Photographie de Djamal Eddine Ouali publiée par la police italienne le 27 mars 2016.
Photographie de Djamal Eddine Ouali publiée par la police italienne le 27 mars 2016. - STR / AFP

L'Algérien Djamal Eddine Ouali, arrêté samedi près de Salerne (sud de l'Italie) dans le cadre d'une enquête liée aux réseaux terroristes de Paris et de Bruxelles, a été interrogé dimanche en prison mais a refusé de répondre, a-t-on appris de source judiciaire.

>> A lire aussi : Kamikazes, complices... Le point sur les dernières infos

A la fin de l'interrogatoire conduit par des magistrats du parquet de Salerne, le juge des enquêtes préliminaires a confirmé l'arrestation de l'Algérien de 40 ans jusqu'à sa prochaine extradition vers la Belgique.

Un autre homme recherché

L'interrogatoire s'est déroulé à la prison proche de Fuorni où Ouali avait été transféré dès samedi soir. Le prévenu, comme il en avait le droit, a refusé de répondre aux questions, a-t-on précisé de même source. L'audience judiciaire qui doit donner le feu vert à son extradition est prévue le 1er avril, a-t-on encore indiqué de source judiciaire.

Le préfet de police de Salerne, Alfredo Anzalone, s'est dit convaincu au micro de la chaîne Rai-Uno que «Ouali sera[it] extradé». En revanche, aucune confirmation n'a été donnée sur les recherches d'un autre homme qui aurait été en lien avec Ouali, des nouvelles contradictoires circulant sur l'existence de ce complice.

Mandat d'arrêt européen émis en Belgique

Djamal Eddine Ouali a été arrêté samedi dans la petite ville de Bellizzi, en Campanie, lors d'une opération conjointe du service central antiterroriste et de la division des opérations spéciales (DIGOS), a indiqué le communiqué de la police.
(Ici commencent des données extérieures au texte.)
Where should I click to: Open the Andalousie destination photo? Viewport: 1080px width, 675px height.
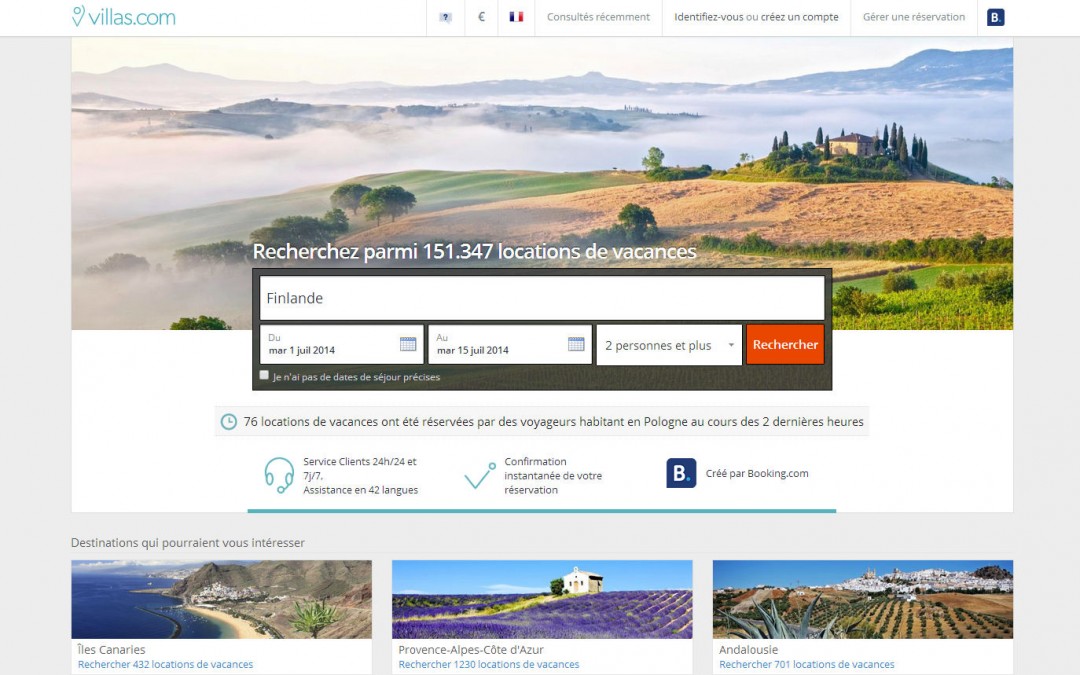[862, 599]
Dans cette zone de plaine, beaucoup de saisonniers immigrés, notamment du Maghreb, viennent travailler dans les champs.

L'homme fait l'objet d'un mandat d'arrêt européen émis en Belgique, dans le cadre d'une vaste enquête sur des documents falsifiés utilisés par les kamikazes de Paris et de Bruxelles et leurs complices. Il est soupçonné d'avoir fait partie d'un réseau criminel qui fabriquait de faux documents d'identité et favorisait ainsi l'immigration clandestine.

Un millier de photos numérisées saisies dans un repaire de faussaires

Les soupçons des enquêteurs locaux ont été éveillés quand ils ont étudié sa demande de permis de séjour déposée récemment auprès du service d'immigration de la préfecture de police. Un homme portant le même nom et appartenant à la même organisation faisait l'objet d'un avis de recherche international émis par la police belge le 6 janvier dernier. Son nom était apparu la première fois lors de perquisitions effectuées en octobre 2015 à Saint-Gilles, une banlieue de Bruxelles, a précisé la police italienne.

 

>> A lire aussi : Qui est Najim Laachraoui, le deuxième kamikaze de l'aéroport?

Un millier de photos numérisées avaient alors été saisies dans un repaire de faussaires. Parmi elles auraient figuré celles de trois terroristes qui appartenaient au groupe ayant planifié les attentats du 13 novembre dernier à Paris, dont Najim Laachroui, un des kamikazes de l'aéroport de Zaventem, selon les enquêteurs cités. La police italienne a contacté Interpol et a pu obtenir rapidement la confirmation qu'il s'agissait d'une même personne.

L'homme a été arrêté samedi alors qu'il se trouvait avec sa femme à un arrêt d'autobus. «Il ne s'attendait pas à être arrêté, il est en Italie depuis pas mal de temps, il a des parents ici et sa femme est sur le point d'accoucher», a affirmé Me Gerardo Cembalo, l'avocat commis d'office de Ouali à l'agence AGI.